# Data provided start

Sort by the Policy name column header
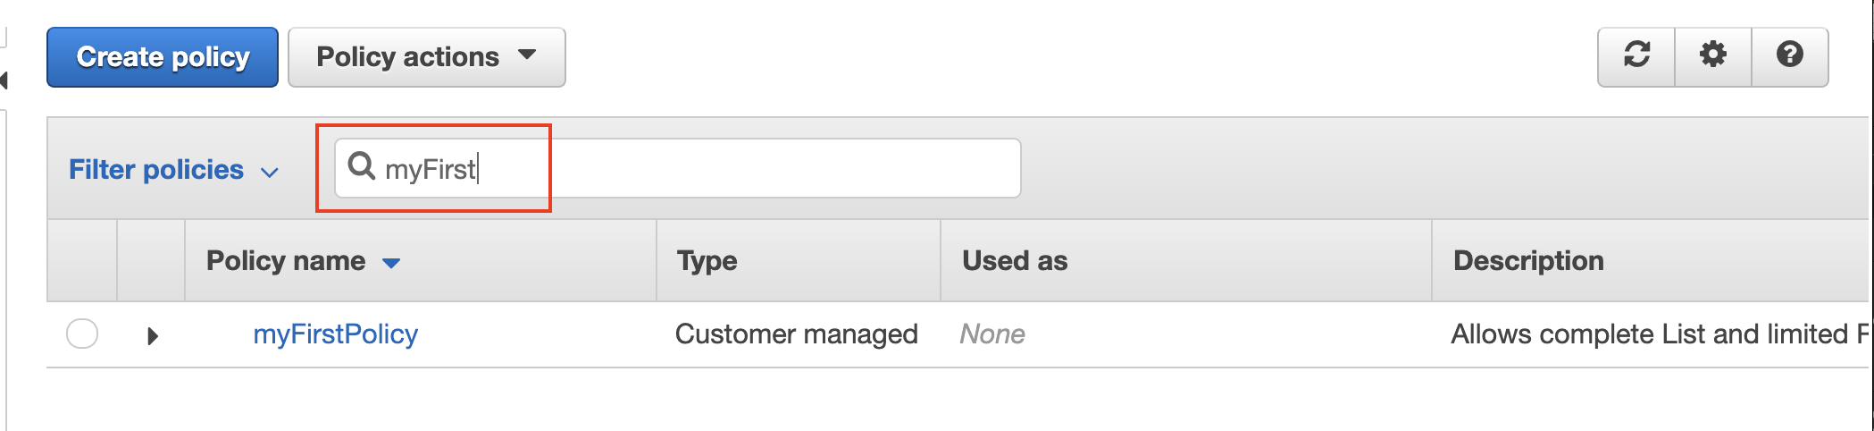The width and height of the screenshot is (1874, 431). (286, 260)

# Data provided end
# Data provided start

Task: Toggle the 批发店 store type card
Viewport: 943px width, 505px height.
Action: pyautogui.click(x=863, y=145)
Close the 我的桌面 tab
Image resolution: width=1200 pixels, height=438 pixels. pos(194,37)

# Data provided end
# Data provided start

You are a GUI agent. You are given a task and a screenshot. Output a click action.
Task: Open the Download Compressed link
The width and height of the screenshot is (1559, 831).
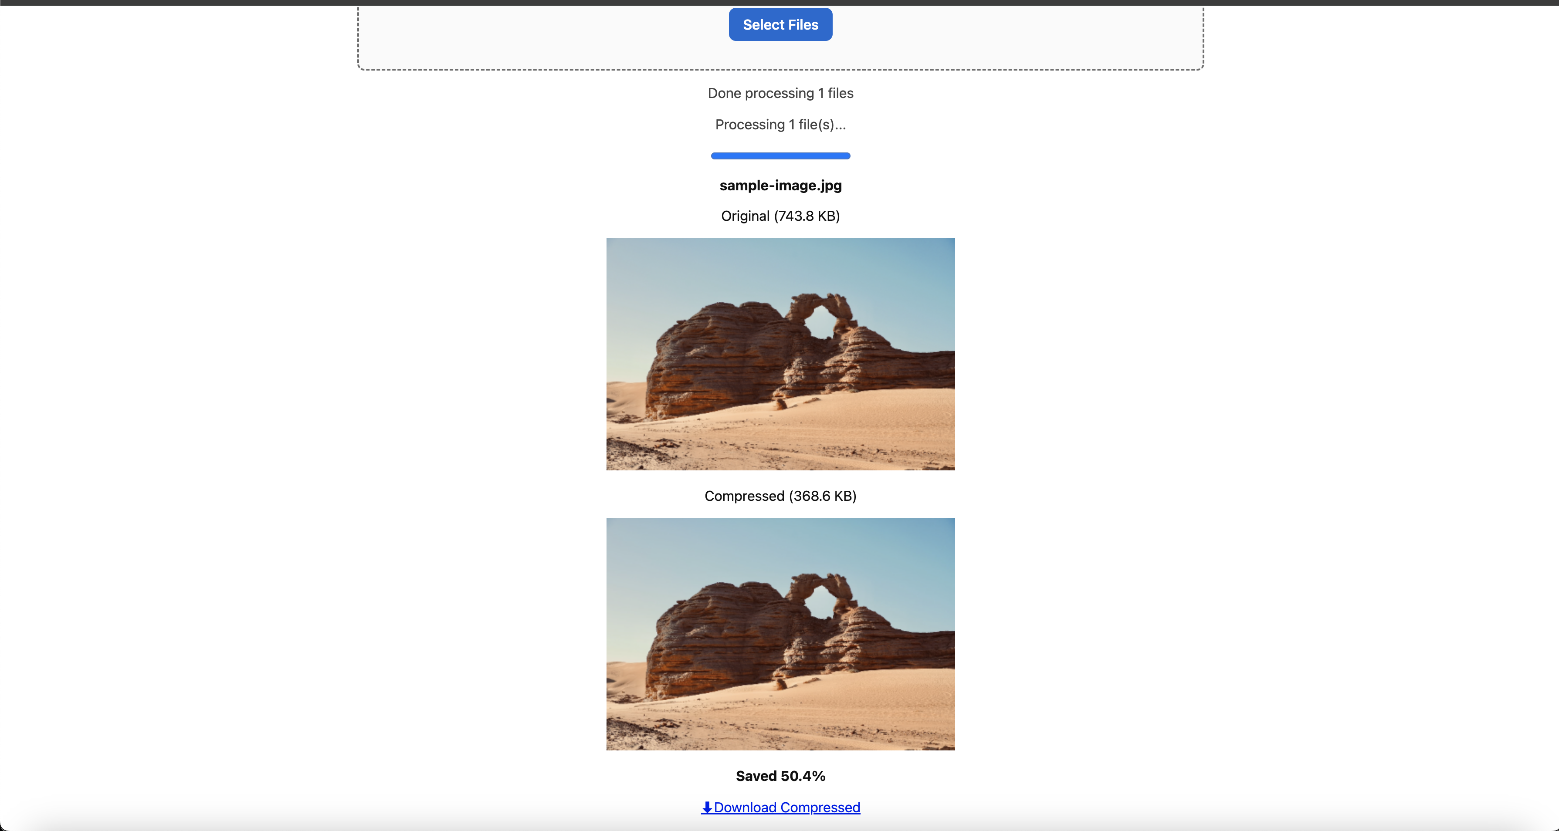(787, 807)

# Data provided end

* [Aim of the exercise]: Write out the records word for word, starting with the line containing "Task: Toggle the 批发店 store type card" and ending with the line containing "Image resolution: width=1200", both included.

* [Solution to this exercise]:
Task: Toggle the 批发店 store type card
Viewport: 943px width, 505px height.
Action: pyautogui.click(x=863, y=145)
Close the 我的桌面 tab
Image resolution: width=1200 pixels, height=438 pixels. pos(194,37)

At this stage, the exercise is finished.